Golf. If there is a more quintessential Suburban Upper Middle Class Dude game, I don’t know what it is. Golf is a game that relies on space, spare time, and money. It is the sport most frequently made into comics—print comics in particular seem extremely fond of golf jokes. Though there is actually a Wikipedia page on “Golf animation.” Mark Twain supposedly once referred to golf as a good walk spoiled, though the quote cannot be attributed to him, but it does seem unsurprising that not only would Donald play golf, he’d get his nephews to caddy for him whether they wanted to or not.
Donald wants perfect silence while he swings. He yells at a bird. His nephews blow their . . . beaks? Anyway. Donald pins their beaks shut with clothespins; the nephews sneeze and shoot off the clothespins. He gets so angry he breaks a club, and the nephews proceed to give him a wide array of trick clubs from a box they conveniently have standing nearby. They make a trick ball with a grasshopper in it, and all sorts of further shenanigans eventuate.

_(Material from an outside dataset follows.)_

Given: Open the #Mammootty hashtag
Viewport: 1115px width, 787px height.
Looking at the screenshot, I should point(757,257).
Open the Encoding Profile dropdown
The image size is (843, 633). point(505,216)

I have absolutely no doubt that the nephews were conscripts, not volunteers. No one with a lick of sense would volunteer. Caddying for Donald would be a tedious, thankless task. One summer, I visited my grandparents in Arizona for a few weeks, and I caddied for my grandfather for the opportunity to spend time with him, but there’s no reason the nephews would have the slightest interest in spending time with Donald. Grandpa and I would walk together from where he hit the ball to where it landed and chat pleasantly—the course was all but deserted except for us, so we weren’t disturbing anyone else—but can you imagine chatting pleasantly with Donald? You cannot.
Which is of course probably why the nephews have the trick clubs. They know that, sooner or later, it’s all going to go sideways. Whether it’s their fault or not, Donald’s going to lose it, and they’re going to be faced with dealing with it. Best be ready for some quiet revenge now, before they need it. Donald won’t learn anything from the experience regardless, but at the very least they’ll be set for the inevitable. It later turns out that they’d probably be better off just playing themselves; it seems clear that they’re better golfers than Donald, though one suspects this is not difficult.

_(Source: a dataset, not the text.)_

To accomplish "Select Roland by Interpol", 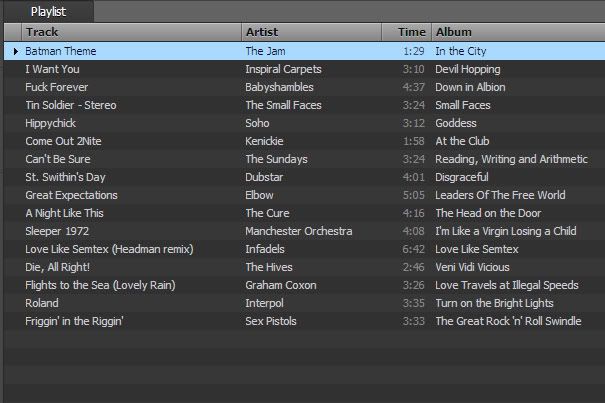I will click(42, 303).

This is another one of those shorts that shows a character following the “play it where it lies” rule with fanatical devotion. Goofy would, in years to come, learn how to play golf, and the same concept would get him in trouble, too. Now, I happen to know that you can just have an agreement that, if the ball is in some way unplayable—like under the water, for example—you just take a penalty of some sort and play a different ball. But that’s not as funny.